Start of Source excerpt

Wood v. Marfa Independent School Dist., 3753.

Decision Date23 November 1938
Docket NumberNo. 3753.,3753.
Citation123 S.W.2d 429
PartiesWOOD et al. v. MARFA INDEPENDENT SCHOOL DIST.
CourtTexas Court of Appeals

Appeal from District Court, Presidio County; C. R. Sutton, Judge.

Suit by the Marfa Independent School District against S. T. Wood and another seeking judgment for taxes and to foreclose alleged statutory and constitutional tax liens, wherein defendants filed a cross-action. From an adverse judgment, defendants appeal.

Judgment reversed and judgment rendered for defendants.

C. W. Croom, of El Paso, and E. B. O'Quinn, of Marfa, for appellants.

S. J. Isaacks, of El Paso, amicus curiæ.

Mead & Metcalfe, of Marfa, for appellee.

NEALON, Chief Justice.

The Marfa Independent School District, which, as its name implies, is a municipal corporation, brought suit against the defendants, S. T. Wood and Doran Wood, seeking judgment for taxes alleged to be due for the years 1934, 1935 and 1936, together with a foreclosure of plaintiff's alleged statutory and constitutional tax liens. The petition alleged that the property upon which the lien was sought was situated within the confines of said Independent School District and of Presidio County; that the tax was levied by proper ordinance under proper authority in compliance with statutory and constitutional provisions; and that the limits and boundaries of the school district were in accordance with an order theretofore entered by the County Board of Trustees of Presidio County, Texas, on December 12, 1933.

Defendants pleaded and now contend that their property against which taxes were sought to be foreclosed was not and is not situated within said district; that on December 12, 1933 plaintiff attempted to attach and annex certain territory which included said lands, but that the action of the County Board in this respect was null and void because the statutory requirements were not complied with, in that no notice was given as required by law and no petition of the voters of said district or the property owners in the territory sought to be annexed was had, and because no map and plan showing the boundaries of the district affected and of the proposed new district were made or caused to be made prior to the attempted annexation, and because all parties interested, including the defendants, were not given a full opportunity to be heard; and that the action of said board as of December 12, 1933 in so attempting to annex said territory was rescinded by the County Board of Trustees on January 27, 1934, prior to any attempted levy of taxes involved in the suit. By way of cross-action defendants pleaded the alleged illegality of the taxes sought to be recovered and the alleged illegality of the attempted formation of the plaintiff district and prayed that the alleged taxes be cancelled, and that "the formation or attempted formation by said plaintiff district be by the court declared null and void, and that plaintiff be adjudged not to be entitled to taxes, past or future, from defendants by virtue of the alleged attempted formation of said district."

End of Source excerpt

To do:
Pick up the Marfa school district tax opinion after its final sentence and write its next part.

Start of Provided data

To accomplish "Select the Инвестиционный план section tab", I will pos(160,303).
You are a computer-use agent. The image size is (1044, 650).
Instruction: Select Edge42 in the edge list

End of Provided data

Task response:
The cause was tried before the court without the intervention of a jury and judgment entered in favor of defendants (appellants here) as to the claim for taxes sought to be collected for the years 1934 and 1935, upon the ground that no valid levy had been made. Judgment was entered against appellants for the taxes for the year 1936 and a foreclosure of the tax lien decreed. From the action of the court in rendering judgment against them for 1936 taxes this appeal is prosecuted.

At the request of appellants the trial court filed findings of fact and conclusions of law. It found, among other facts, that beginning December 12, 1933, and thereafter at all times, plaintiff exercised corporate control over the territory here involved; that on December 12, 1933 the County Board of Trustees of Presidio County undertook to rearrange the lines of the Marfa Independent School District and in such proceedings complied with all the provisions of law applicable thereto except that it did not show boundaries of common school districts affected; that beginning with December 12, 1933, plaintiff assumed control over said territory, assessing and collecting taxes therein; providing schools and paying teachers therefor from the State per capita tax and from maintenance tax on the entire district, including said added territory; that no litigation bringing any of said acts into question was had prior to January 25, 1937; that taxes for 1934 and 1935 had been levied by motion and order and not by ordinance; that taxes for 1936 had been duly levied by ordinance based upon election theretofore held authorizing the levy of a maintenance tax not exceeding $1 on the hundred dollar valuation; that there was $264.13 taxes due and unpaid on the lands described which had been duly levied upon proper assessment; that on January 27, 1934, the County Board of Trustees sought to rescind the order of December 12, 1933, but none of the requirements for rearranging the district were had by such trustees; that after the order of December 12, 1933, the district, as enlarged, had been continuously recognized by State and County authorities as a school district and that prior to January 25, 1937, neither the formation of the district, nor its tax levy or assessment had been involved in any litigation or contest.

Opinion.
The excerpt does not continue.